### Matériel de l'exercice
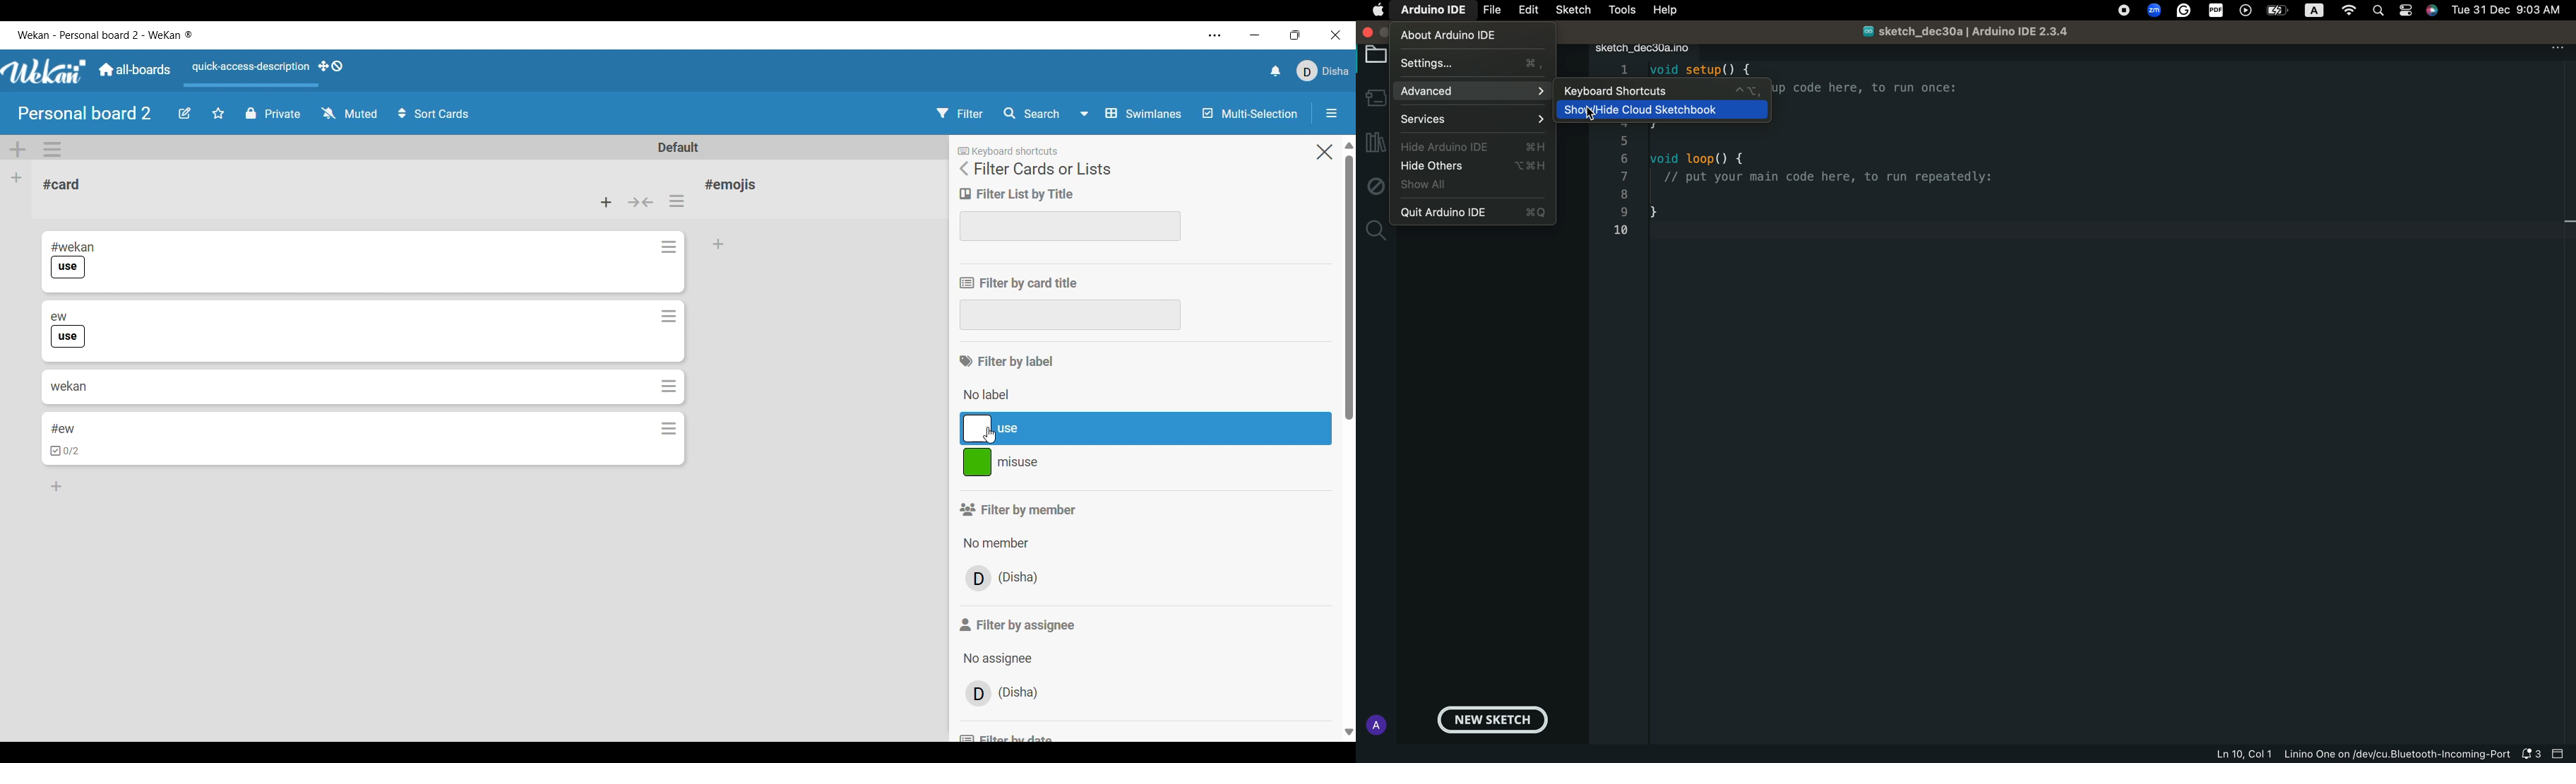  I want to click on List actions, so click(676, 201).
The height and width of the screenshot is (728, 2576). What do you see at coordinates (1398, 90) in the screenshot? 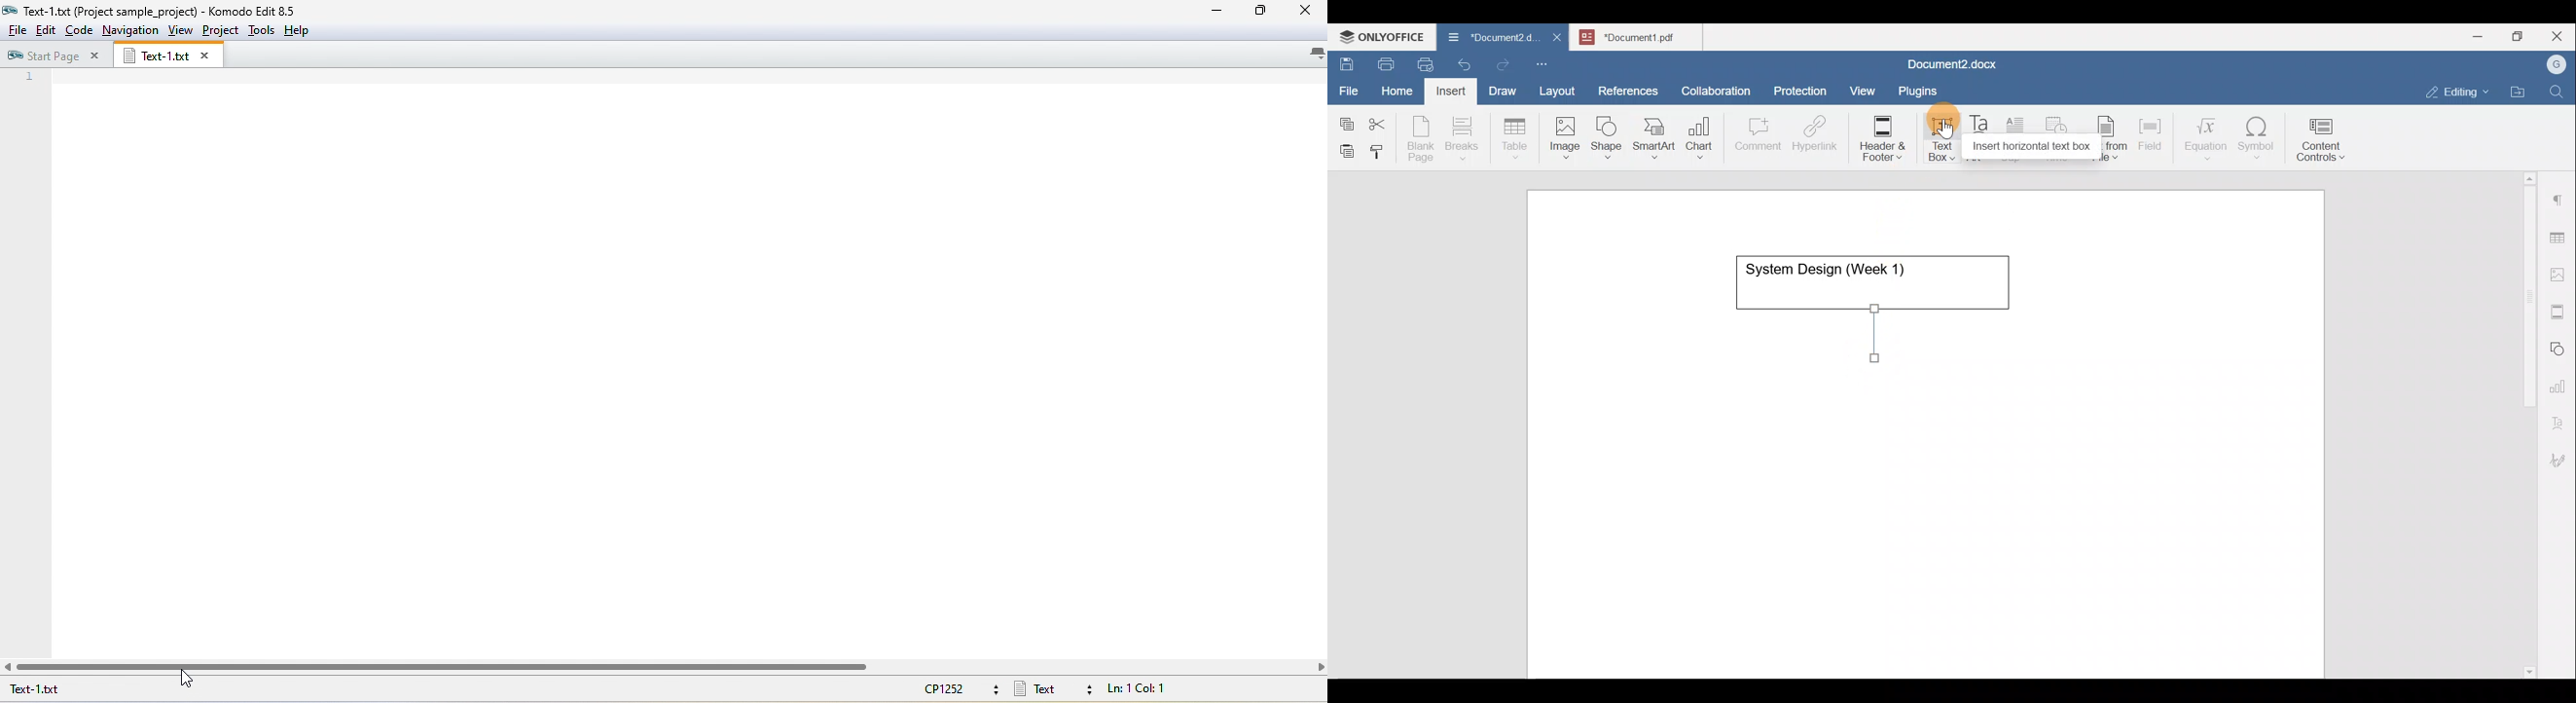
I see `Home` at bounding box center [1398, 90].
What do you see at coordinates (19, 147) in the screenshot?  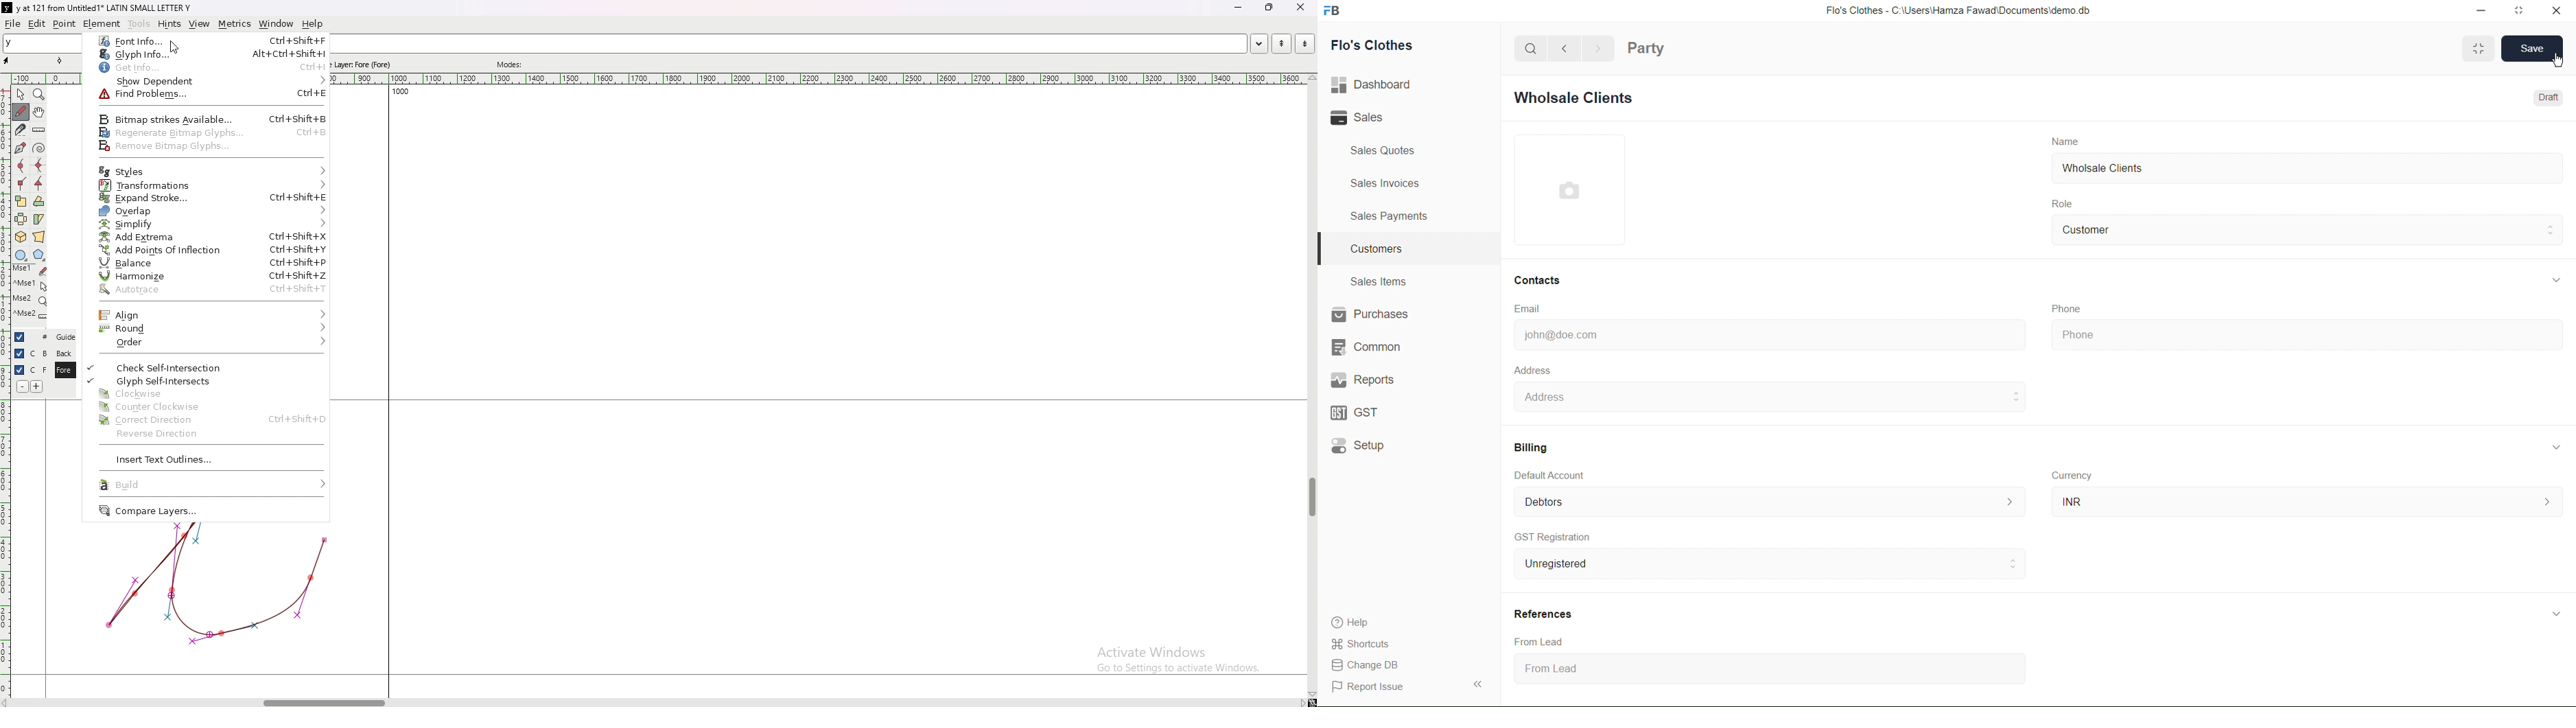 I see `add a point, then drag out its control points` at bounding box center [19, 147].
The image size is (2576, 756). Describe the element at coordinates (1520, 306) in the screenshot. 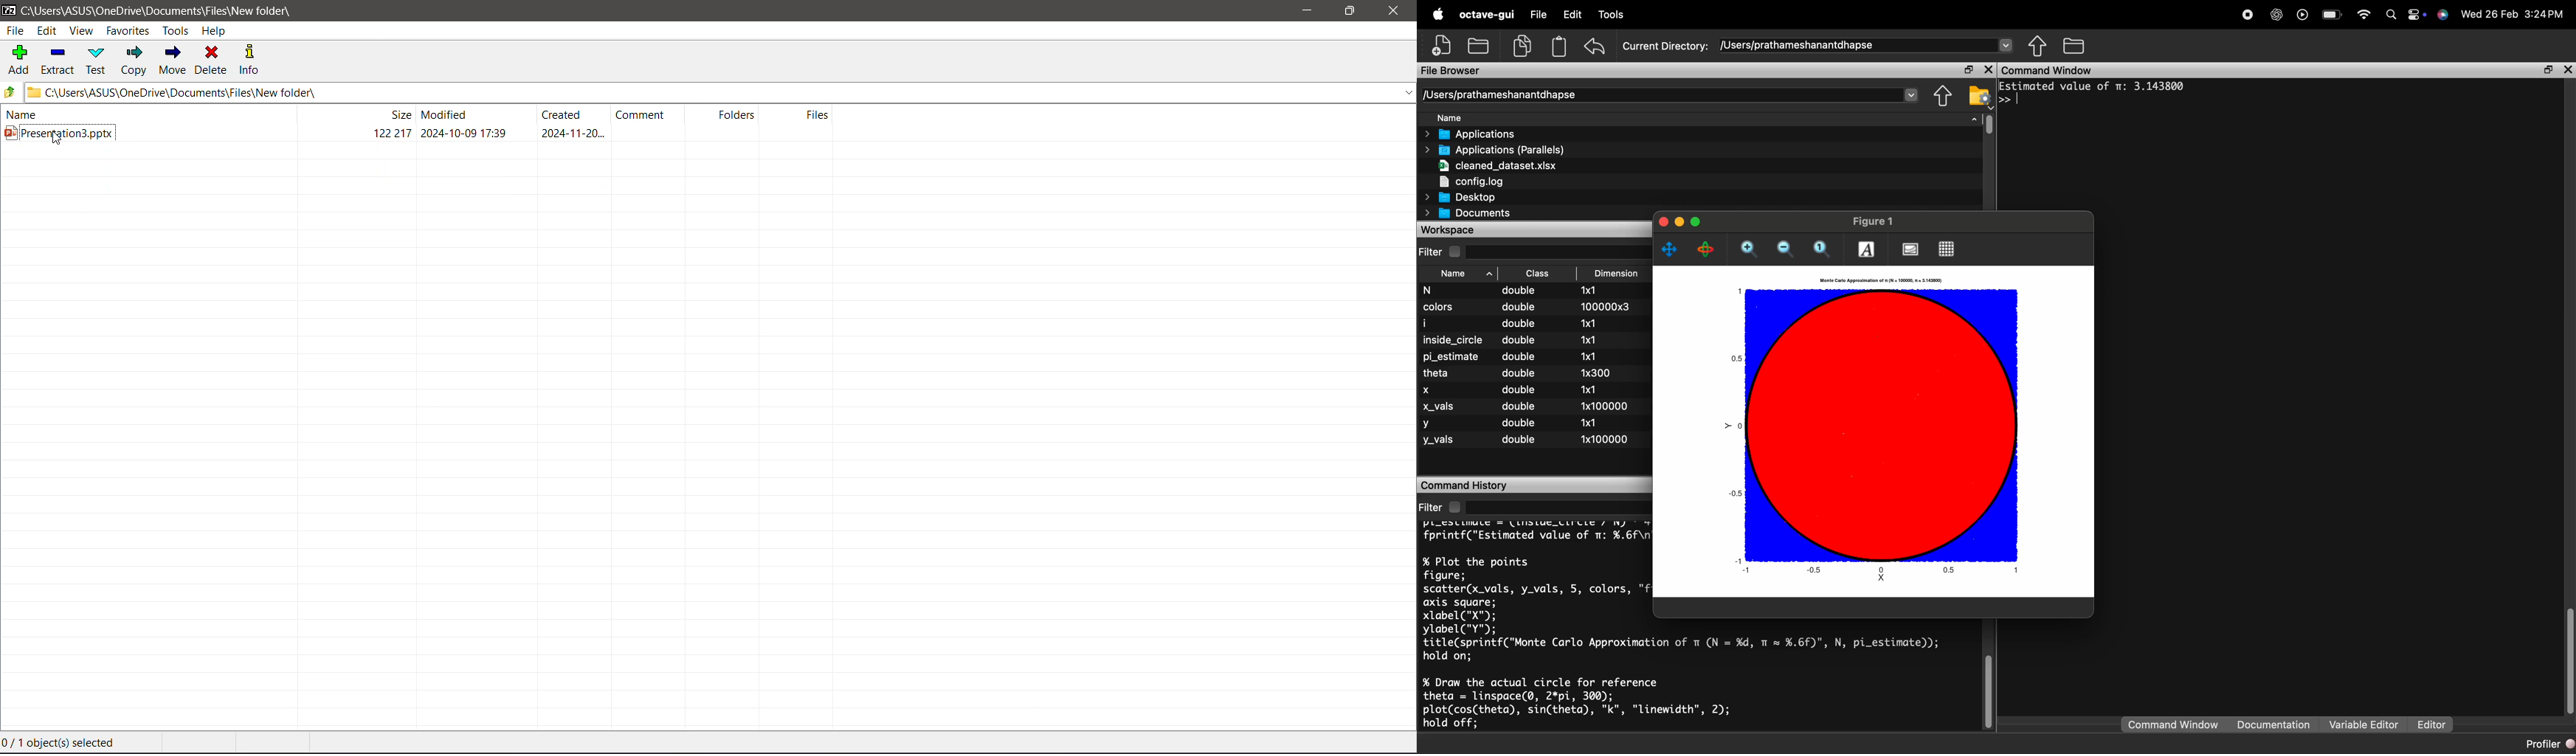

I see `double` at that location.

### Consignes de travail
Disposez en tableau Markdown tout le matériel, depuis la ligne contenant « The image size » jusqu'à la fin, avec une colonne « Numéro » pour le rang de chaque ligne et une colonne « Texte » pour la ligne elle-même. Omettez les lignes vides et laissez les images hors de la réponse.

### Résultat de l'exercice
| Numéro | Texte |
|---|---|
| 1 | The image size is (2576, 756). Describe the element at coordinates (1520, 306) in the screenshot.  |
| 2 | I see `double` at that location. |